Mixed gladness and sorrow
The post-chemo CT scan was not what we had hoped for, yet it was not a total disappointment. The same three small tumors that were visible after my surgery in March are still there; but the good news is that they have shrunk by 50%. The largest is just over half an inch across; the two smaller ones are the size of peas. And yet, the bad news is that they are still there, because it means they are probably still viable and active rather than dried-up shells. And because the tumors are still there, it suggests that my cancer is largely resistant to the drugs.
My particular kind of cancer is extremely rare and represents less than two percent of all ovarian cancers. In general, it’s fast-growing, and there’s very little research being done because so few women fall ill with it. Its acronym, Mixed Mullerian Tumor or MMT, is usually prefaced by another “m” word: “malignant.” (It’s also called ovarian carcinosarcoma.) I first noticed symptoms in early January and was fading fast by March, when they surgically removed two large masses. I felt much better immediately, and sailed through the chemo with very few side effects while continuing to work at my job.
Whenever these three small tumors decide to reactivate, I will probably only have a couple of months left before I start to die for the second time. My oncologist at the Simon Cancer Center in Indianapolis told me that it would make little difference if we were to take the tumors out now, as opposed to waiting for symptoms to return. The fact that there is so little research being done is frustrating, because there are few persons or institutions capable of providing a second opinion. From what I can tell from my Internet research, there is virtually nothing I can do to extend my life. My oncologist advised me to go forth and seize the day (that is, the days that still remain). My own online searches for MMT cancer invariably turn up my own blogs on the subject. (Thanks, Google.)

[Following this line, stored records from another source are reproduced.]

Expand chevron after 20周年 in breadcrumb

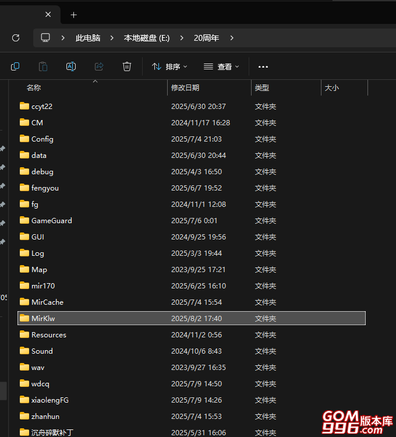(x=232, y=38)
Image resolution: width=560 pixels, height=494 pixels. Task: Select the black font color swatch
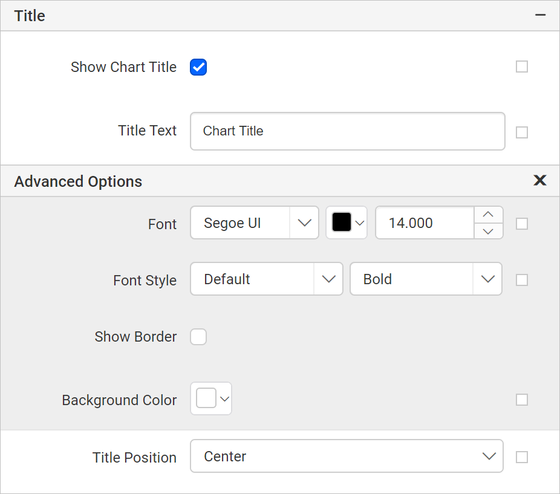[x=342, y=223]
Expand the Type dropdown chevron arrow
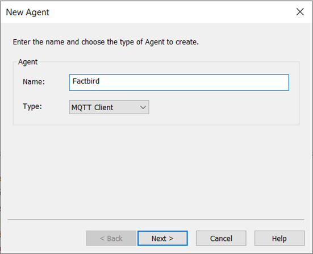This screenshot has height=254, width=313. (x=143, y=107)
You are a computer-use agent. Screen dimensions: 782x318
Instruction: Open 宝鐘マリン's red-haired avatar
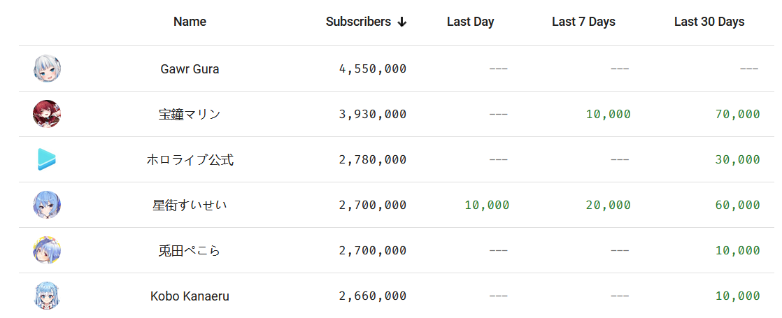(48, 114)
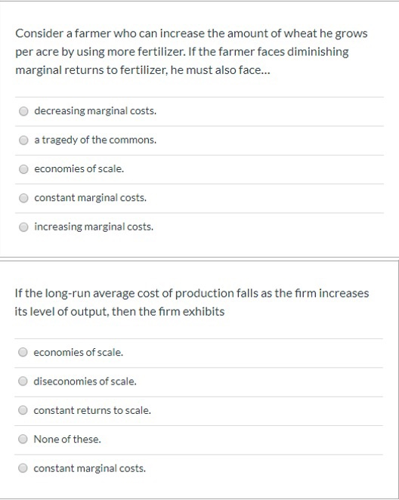This screenshot has width=399, height=500.
Task: Choose economies of scale for long-run average cost
Action: (x=23, y=352)
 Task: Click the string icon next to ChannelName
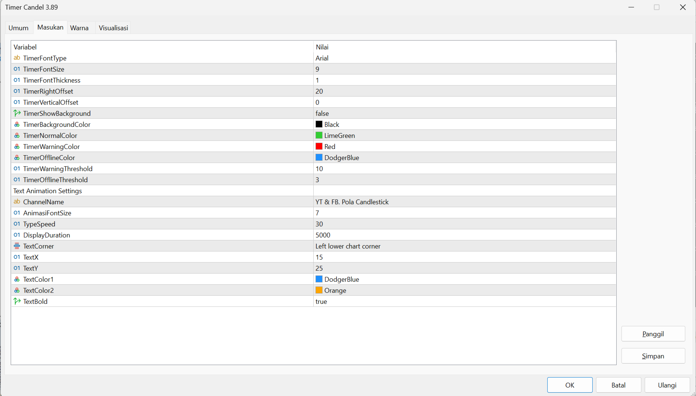(x=17, y=202)
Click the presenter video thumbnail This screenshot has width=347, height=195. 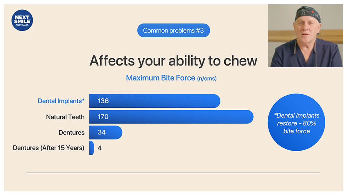coord(305,36)
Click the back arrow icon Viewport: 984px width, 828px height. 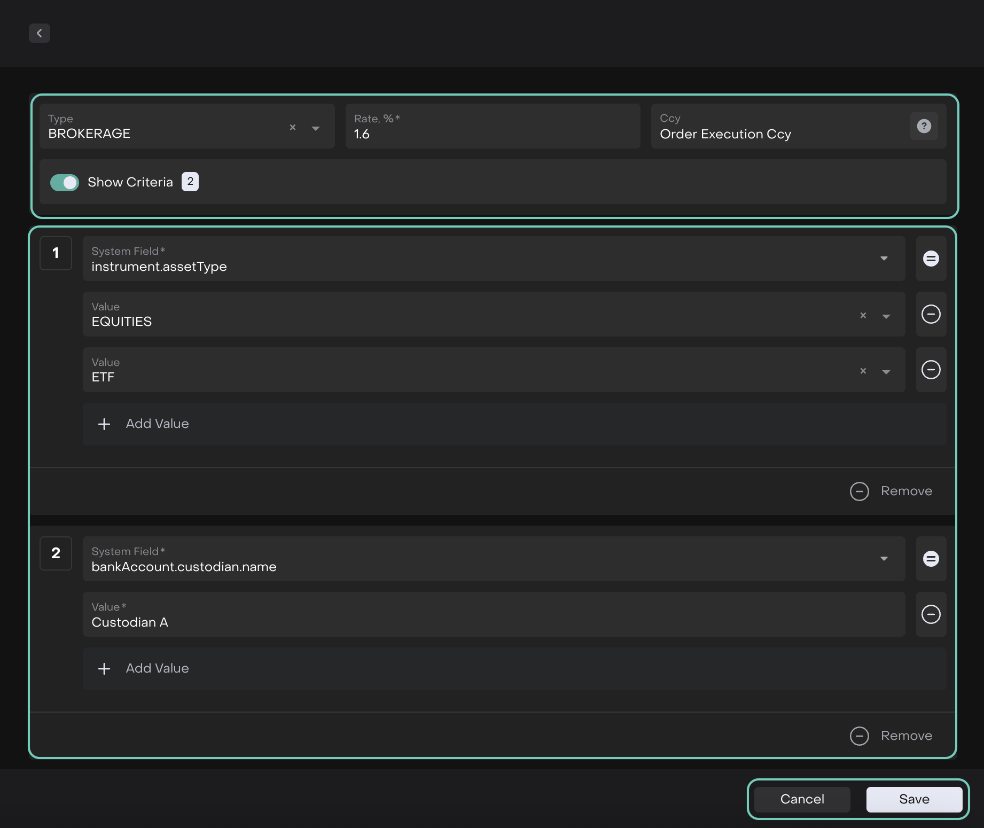click(x=39, y=33)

There is a choice to be made here. Do I want to struggle like mad to extend my own life by any means possible, spending money traveling to distant clinics to speak with experts, even though most likely I will fail in the end, filled with frustration, rage and panic? Or do I continue my quiet acceptance of my fate as a mortal being? After all, I’ve come to a good place in my life, a place where I have achieved all of my major hopes and ambitions. And all of us have known from childhood that we must die at the end. Even if it were feasible, I would have no interest in having my consciousness downloaded into a computer chip. I would not want consciousness under those limited conditions: an existence in which I could never walk again in the woods, inhaling the aroma of pine trees while birds sing.
For now, I embrace the facts of life — and death. This may change if I become more ill down the road, but for now I intend to accept my lot. After all, an important part of growing up is to learn to gracefully accept to play whatever cards we are dealt, instead of making a scene and complaining. I plan to relax with my family and friends, and yesterday I gave notice at my job, effective the end of November. I have projects I would like to complete, and travels to make. Life is a beautiful, complex, challenging, wonderful thing, and I wish to enjoy it fully in the time that remains.